**Exercise**
Whenever a line carries the word "will", pull it out of the entries.

**Material for this task**
▼
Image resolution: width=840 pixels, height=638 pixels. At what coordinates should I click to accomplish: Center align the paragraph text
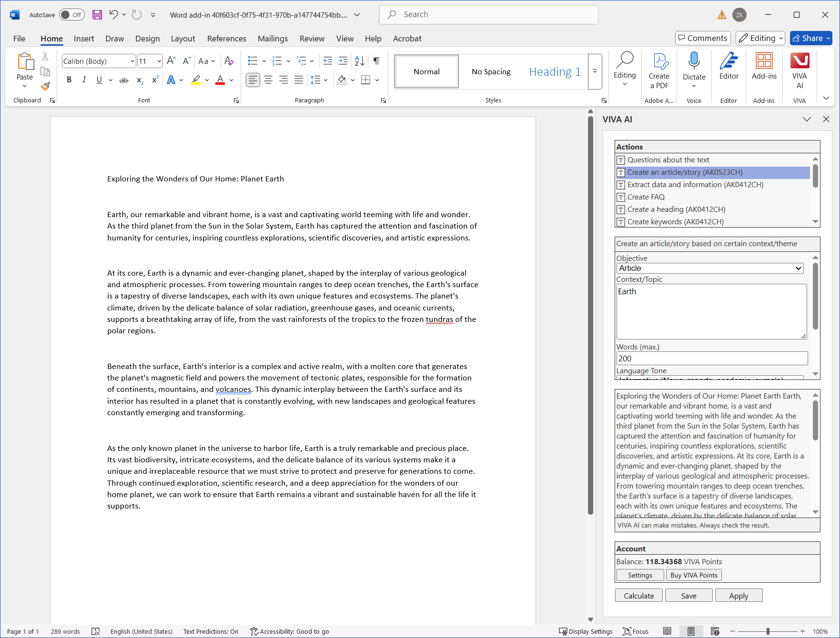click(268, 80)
▲
▼
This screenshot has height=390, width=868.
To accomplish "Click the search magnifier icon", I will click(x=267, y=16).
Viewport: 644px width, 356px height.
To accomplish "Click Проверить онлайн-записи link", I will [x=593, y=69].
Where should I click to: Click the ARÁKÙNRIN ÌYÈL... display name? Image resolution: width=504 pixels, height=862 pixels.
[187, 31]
▲
▼
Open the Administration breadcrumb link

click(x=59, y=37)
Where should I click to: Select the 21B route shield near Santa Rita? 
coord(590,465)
▲
**Result for this task**
To accomplish "Click the search magnifier icon", I will click(x=267, y=16).
To accomplish "Click Проверить онлайн-записи link", I will [x=593, y=69].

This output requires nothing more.